__SELECTED TEXT__:
As controversy swirls around the cock-up/conspiracy claims over the failure to release former minister Stuart Nash’s career-ending emails under the Official Information Act, should we also care about less headline-grabbing concerns over stage management of more straightforward official information?
In mid-March, the Government announced it was proceeding with the next stage of the NZ Battery Project looking at the viability of a pumped hydro scheme at Lake Onslow, along with a hodge-podge of other alternatives to coal burning in a dry year. Estimated Onslow project costs had quadrupled to $15.7 billion. Initial estimates for the hodge-podge (portfolio) option was about $13.5 billion, but with significantly higher operating costs, the media release said. The portfolio option includes biomass, interruptible hydrogen electrolysis and geothermal plant with flexible output. (Energy and Resources Minister Megan Woods says there is also the possibility of investigating a smaller pumped hydro scheme in the North Island, but this is still in the pre-feasibility stage.)
The announcement came a month after the Cabinet’s February decision. Rather than issue relevant redacted documents with the media release, including the cabinet paper, the 400-plus-page indicative business case (IBC)and the Environmental Impact Statement (EIS) on the Onslow proposal, the Ministry of Business, Innovation and Employment did the classic Friday afternoon dump of those documents on to its website last week. (I have already been chided by a press secretary for being cynical about this timing).
However, apart from the EIS, the phase-one feasibility study’s documents used to inform the IBC are not yet available.
MBIE told me a team is working on "proactively" releasing them but this was a substantial body of work and it will take a couple of months.
Forgive me if this seems more reactive than proactive. Is it good enough when these documents were completed last year?
Without them, how can those interested in poring over the details of this understand whether the IBC has been adequately informed by the feasibility study and whether the conclusions reached are valid?
Last September I sought the draft EIS, before it went to the Government. Withholding it then was considered necessary to maintain the effective conduct of public affairs through free and frank expression of opinions. I argued there was considerable public interest in this and I could not see how the release of a basically factual report could impede such expression. With the help of the Ombudsman’s office, the final document with redactions was released to me about a week before it went up on the website, although I am no closer to knowing whether the original refusal was valid.
The IES identified many impacts, stating benefits of the Lake Onslow project would come at the loss of important wetlands, fish and plant species which were unlikely to be fully replaceable. The unavoidable loss of regionally and nationally significant, extensive, diverse and rare wetlands was one of the most significant adverse effects. About 1330ha of important wetland would be affected, including the 526ha of the Fortification Creek wetland complex considered nationally significant.
Curiously, the February cabinet paper reference to loss of wetlands makes no mention of their national significance or that the loss would be inconsistent with the national policy direction on retention of remnant wetlands. Is the Government already trying to play down the likely environmental impact of this project long before it passes go?
Given the IES says the environmental impacts are such bespoke legislation would be needed to get around existing law constraints, Dr Woods was asked how much environmental impact would be considered too much to call a halt to the project. She said there were always trade-offs with any large energy project and clean energy benefits would need to be carefully balanced with potential environmental effects. All current hydro dams had their environmental impacts when they were built three decades ago, "but it’s good to know that since then environmental regulations have become more protective while there are potentially more mitigation measures available".
Potentially, if I was not still in my aqua dressing gown, at an untidy desk, before a laptop whose functioning depends on clever placement of nutcrackers, I might be able to make sense of that. The reality is I am and I can’t.
- Elspeth McLean is a Dunedin writer.

__DATASET EXCERPTS__:
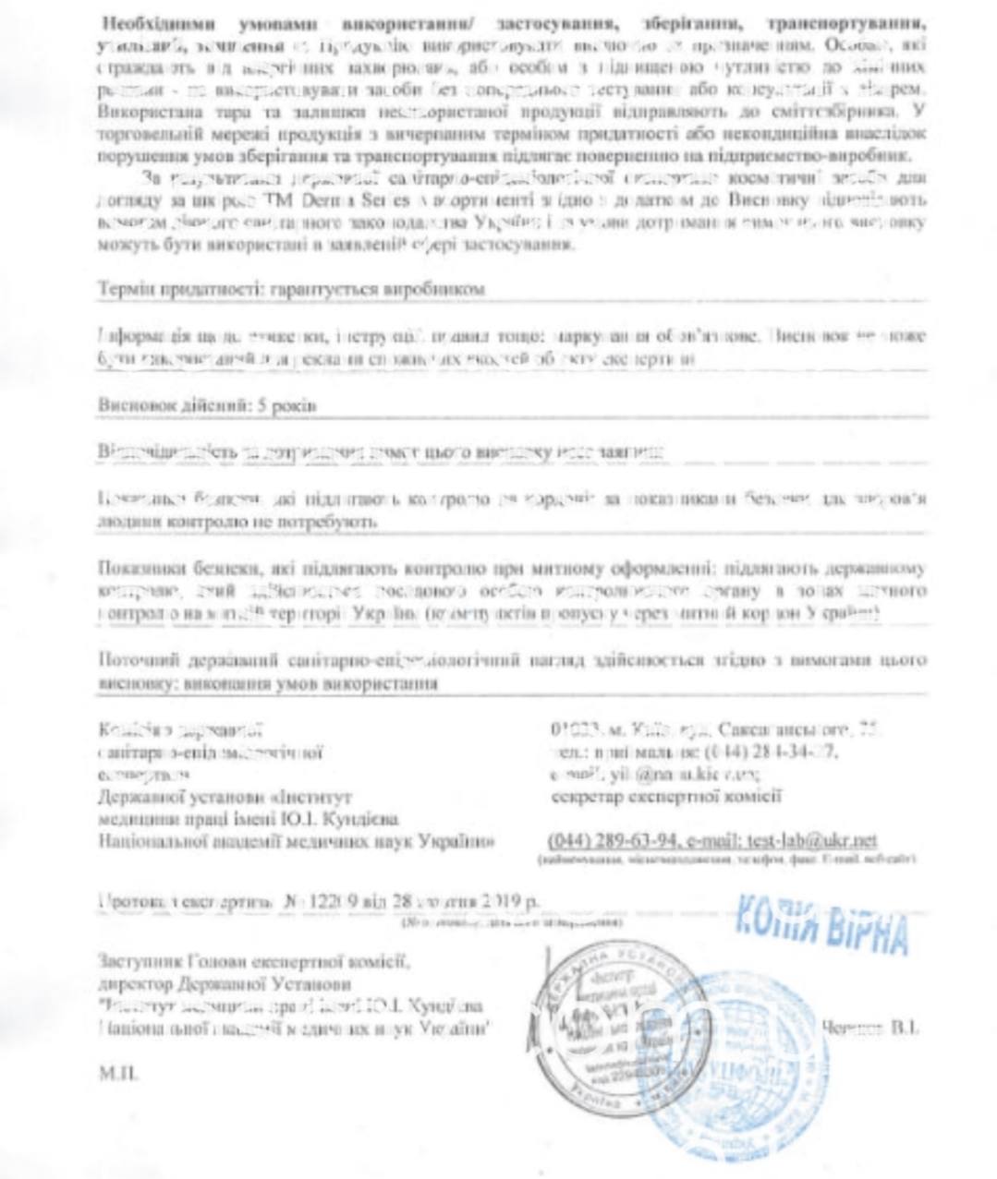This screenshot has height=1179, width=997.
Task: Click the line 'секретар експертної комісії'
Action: pos(664,795)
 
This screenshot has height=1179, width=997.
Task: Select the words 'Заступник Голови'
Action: pos(159,962)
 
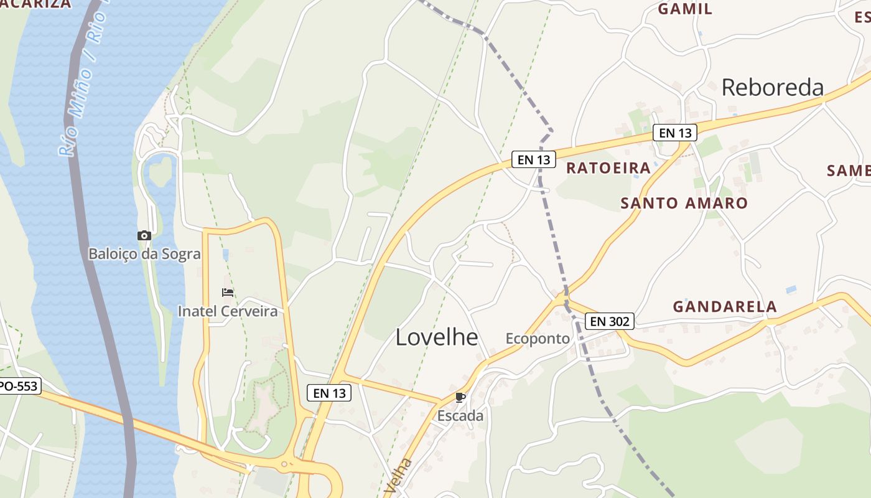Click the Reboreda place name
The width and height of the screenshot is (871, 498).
(x=772, y=88)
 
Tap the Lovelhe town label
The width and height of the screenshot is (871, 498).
(x=437, y=337)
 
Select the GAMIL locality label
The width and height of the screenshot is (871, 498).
(x=685, y=9)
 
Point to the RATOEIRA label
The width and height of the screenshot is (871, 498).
(x=608, y=168)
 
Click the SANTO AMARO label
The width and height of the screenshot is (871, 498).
(x=684, y=203)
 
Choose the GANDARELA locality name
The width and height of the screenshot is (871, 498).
(x=725, y=306)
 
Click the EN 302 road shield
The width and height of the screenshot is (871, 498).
(x=610, y=321)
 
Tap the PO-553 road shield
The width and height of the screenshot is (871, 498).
(x=19, y=386)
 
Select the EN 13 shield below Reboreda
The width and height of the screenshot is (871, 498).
(x=675, y=133)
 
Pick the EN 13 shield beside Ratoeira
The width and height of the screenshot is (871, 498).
(x=534, y=159)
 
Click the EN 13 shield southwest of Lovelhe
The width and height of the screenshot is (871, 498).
(x=329, y=393)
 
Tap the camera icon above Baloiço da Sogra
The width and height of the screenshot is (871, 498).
(x=144, y=235)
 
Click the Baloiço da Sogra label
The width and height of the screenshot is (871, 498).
(x=144, y=254)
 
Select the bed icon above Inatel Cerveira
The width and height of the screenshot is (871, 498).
(x=228, y=293)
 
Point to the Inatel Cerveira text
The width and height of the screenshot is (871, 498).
(x=228, y=311)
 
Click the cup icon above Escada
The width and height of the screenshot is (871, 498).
(x=460, y=397)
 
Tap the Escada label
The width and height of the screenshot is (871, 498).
(x=460, y=416)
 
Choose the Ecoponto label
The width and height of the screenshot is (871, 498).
(x=538, y=339)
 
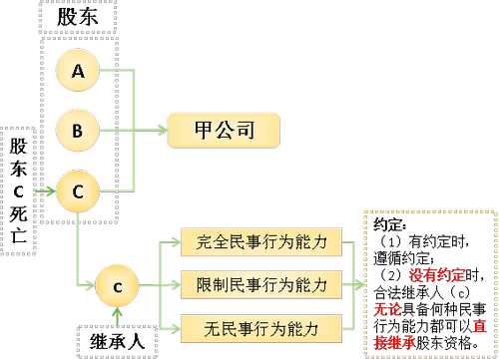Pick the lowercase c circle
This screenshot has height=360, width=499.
pos(117,287)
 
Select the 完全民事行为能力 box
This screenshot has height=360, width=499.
pos(261,241)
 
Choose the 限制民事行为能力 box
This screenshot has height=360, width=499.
pos(261,285)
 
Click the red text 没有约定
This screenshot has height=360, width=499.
pos(436,275)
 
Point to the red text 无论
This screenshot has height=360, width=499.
pos(388,309)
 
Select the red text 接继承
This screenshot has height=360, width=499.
pos(395,342)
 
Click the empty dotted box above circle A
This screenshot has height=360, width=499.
pos(77,16)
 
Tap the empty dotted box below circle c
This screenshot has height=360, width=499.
pos(118,341)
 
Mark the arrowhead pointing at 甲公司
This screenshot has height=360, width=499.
pos(162,130)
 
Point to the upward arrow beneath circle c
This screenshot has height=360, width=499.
pos(118,314)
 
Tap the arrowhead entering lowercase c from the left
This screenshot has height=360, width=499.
pos(92,287)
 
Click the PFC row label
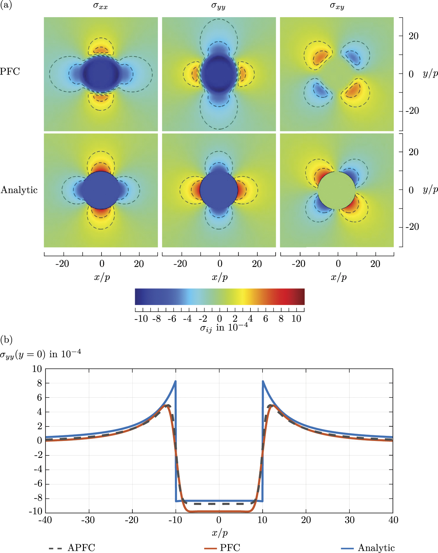tap(10, 72)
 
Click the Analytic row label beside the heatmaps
tap(19, 190)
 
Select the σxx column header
tap(100, 6)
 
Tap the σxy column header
tap(337, 6)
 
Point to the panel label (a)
tap(6, 5)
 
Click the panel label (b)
tap(6, 340)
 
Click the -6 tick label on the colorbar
tap(172, 319)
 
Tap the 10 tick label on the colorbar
tap(296, 319)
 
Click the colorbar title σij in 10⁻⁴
tap(224, 328)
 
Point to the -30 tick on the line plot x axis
tap(88, 520)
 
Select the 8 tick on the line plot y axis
tap(40, 383)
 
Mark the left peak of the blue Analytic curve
tap(175, 382)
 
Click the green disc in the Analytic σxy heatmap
tap(337, 190)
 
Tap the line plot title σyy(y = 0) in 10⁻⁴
tap(40, 354)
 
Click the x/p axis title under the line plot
tap(220, 533)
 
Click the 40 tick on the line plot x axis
tap(393, 520)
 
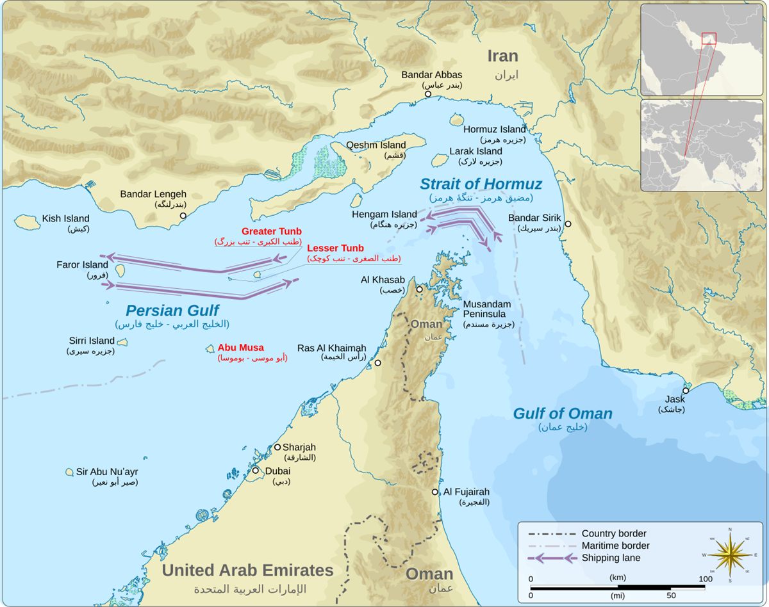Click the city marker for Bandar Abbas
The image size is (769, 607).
(x=428, y=94)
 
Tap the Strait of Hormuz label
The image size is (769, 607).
(x=481, y=184)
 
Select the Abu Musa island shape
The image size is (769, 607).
(x=210, y=349)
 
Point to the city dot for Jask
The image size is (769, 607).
(x=686, y=391)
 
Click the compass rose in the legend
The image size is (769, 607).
(x=729, y=555)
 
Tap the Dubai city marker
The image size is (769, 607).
(x=255, y=471)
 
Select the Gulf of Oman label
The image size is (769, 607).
(x=563, y=414)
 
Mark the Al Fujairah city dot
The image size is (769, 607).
(x=435, y=492)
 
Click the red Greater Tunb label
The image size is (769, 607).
(x=271, y=231)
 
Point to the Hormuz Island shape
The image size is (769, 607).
(x=457, y=120)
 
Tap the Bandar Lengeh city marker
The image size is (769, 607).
(x=183, y=216)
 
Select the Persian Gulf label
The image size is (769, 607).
(x=172, y=311)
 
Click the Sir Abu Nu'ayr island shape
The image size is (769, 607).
(x=69, y=472)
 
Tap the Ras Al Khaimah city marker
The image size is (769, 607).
(x=377, y=363)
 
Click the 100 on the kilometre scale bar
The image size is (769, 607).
(x=705, y=579)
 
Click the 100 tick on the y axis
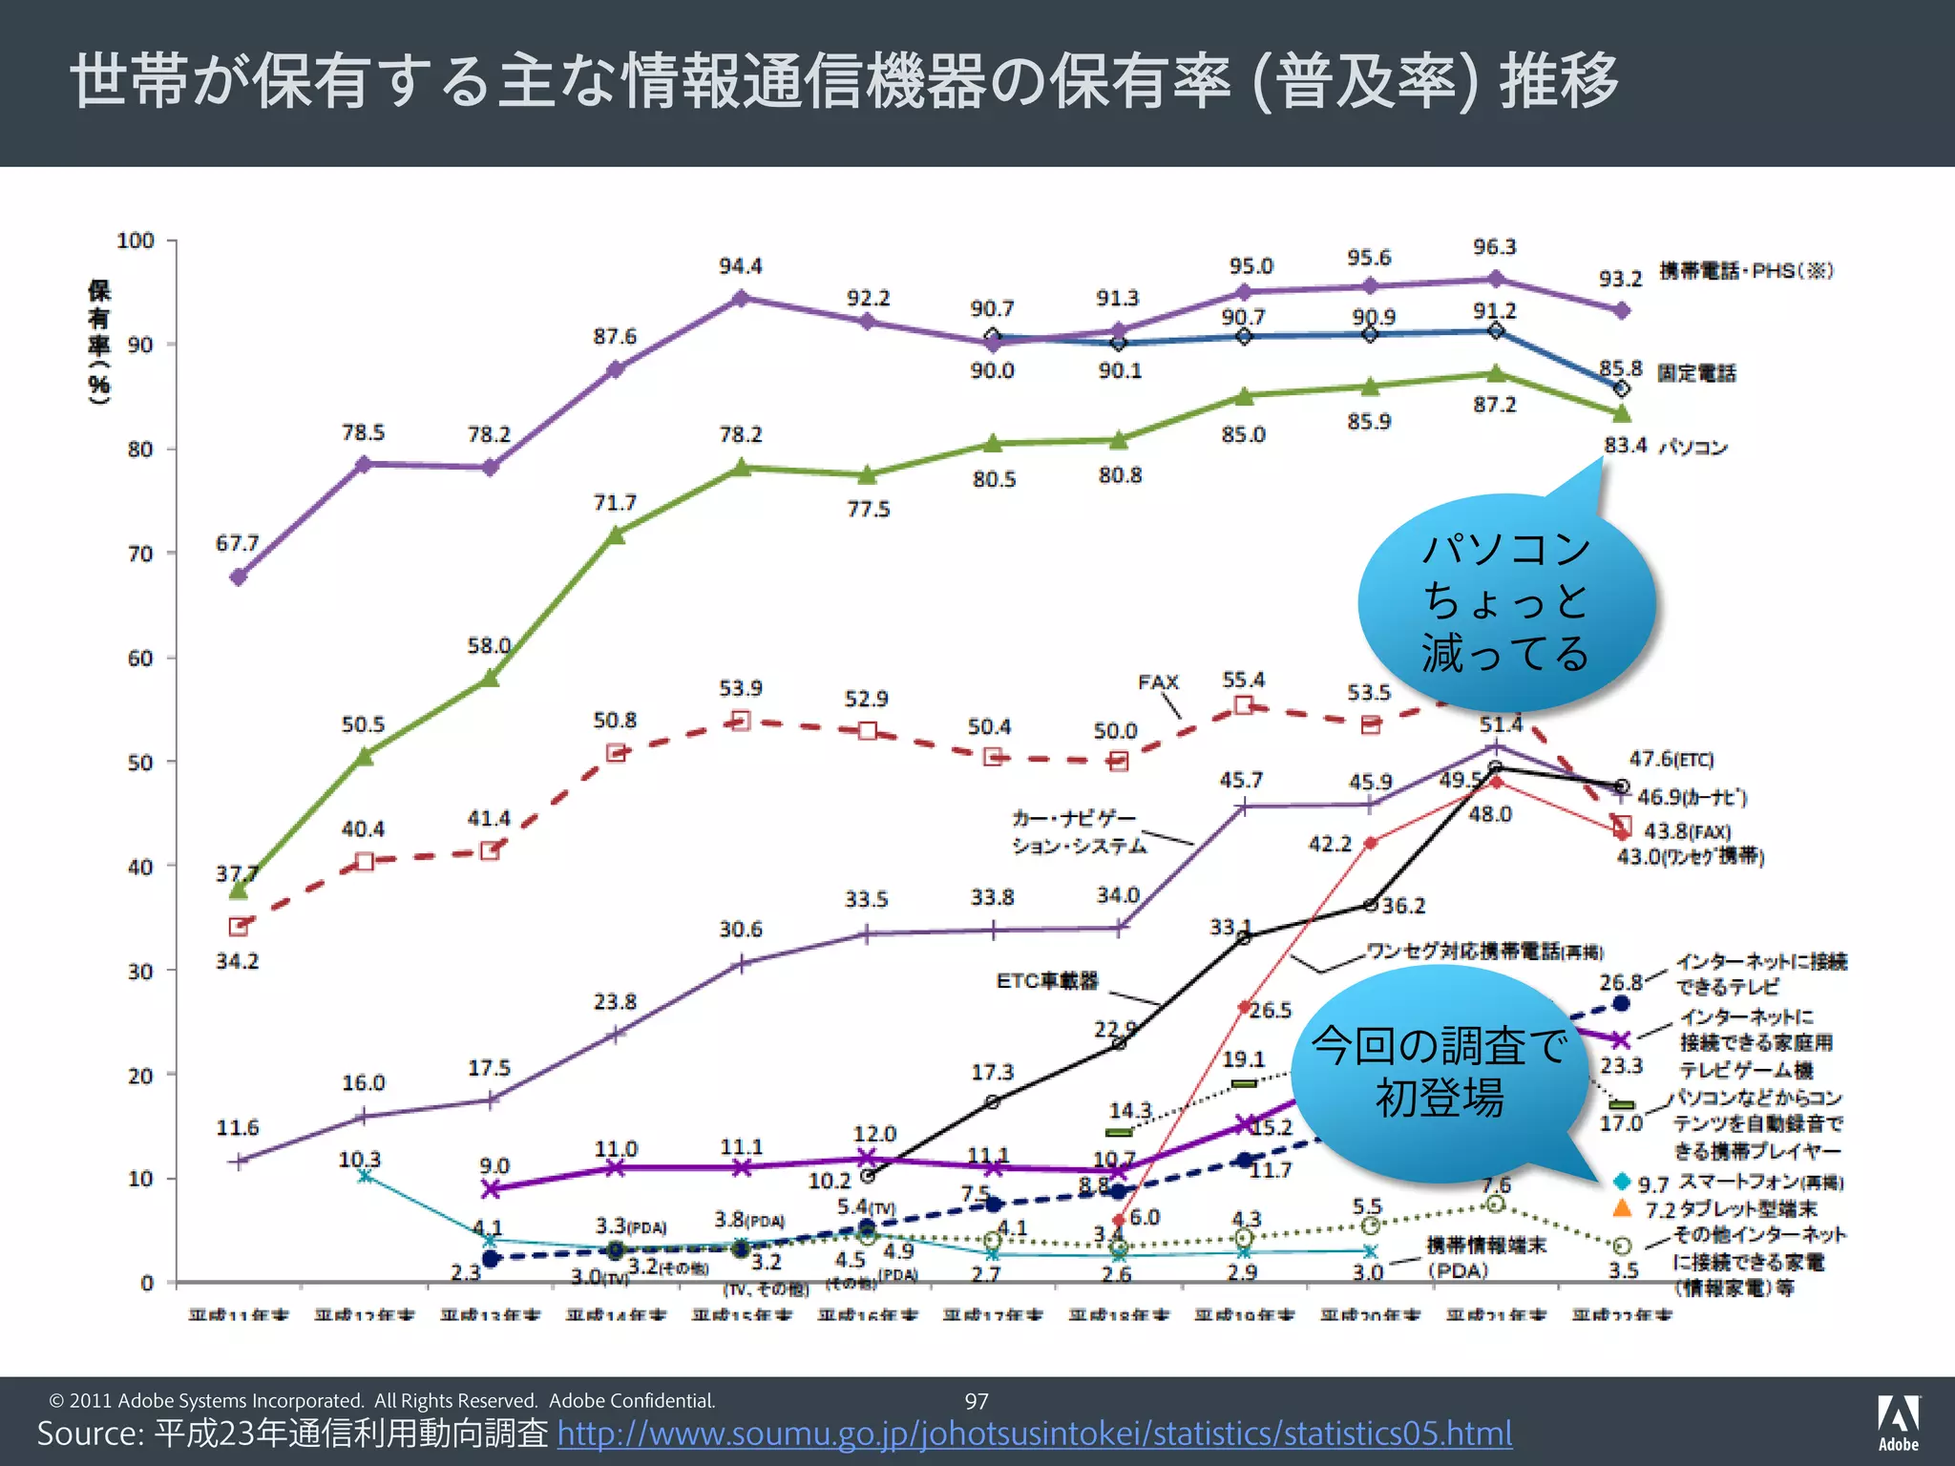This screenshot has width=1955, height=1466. pos(136,241)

__GIVEN PROBLEM 1__:
Rewrite as a bulleted list the paragraph of the column on the NZ Battery Project that begins "In mid-March, the Government announced," keeping its main facts.
__GIVEN PROBLEM 2__:
Reproduce word for word the part of the column on the NZ Battery Project from "MBIE told me" up to and including "completed last year?".
The listing above comes from a separate source.

__OUTPUT 1__:
- In mid-March, the Government announced it would proceed with the next stage of the NZ Battery Project, examining whether a pumped hydro scheme at Lake Onslow is viable, along with a portfolio of other alternatives to coal burning in a dry year.
- Estimated costs for the Onslow project had quadrupled to $15.7 billion.
- The portfolio option was initially estimated at about $13.5 billion, with significantly higher operating costs.
- The portfolio includes biomass, interruptible hydrogen electrolysis and geothermal plant with flexible output.
- Energy and Resources Minister Megan Woods says a smaller pumped hydro scheme in the North Island could also be investigated, though it is still in the pre-feasibility stage.

__OUTPUT 2__:
MBIE told me a team is working on "proactively" releasing them but this was a substantial body of work and it will take a couple of months.
Forgive me if this seems more reactive than proactive. Is it good enough when these documents were completed last year?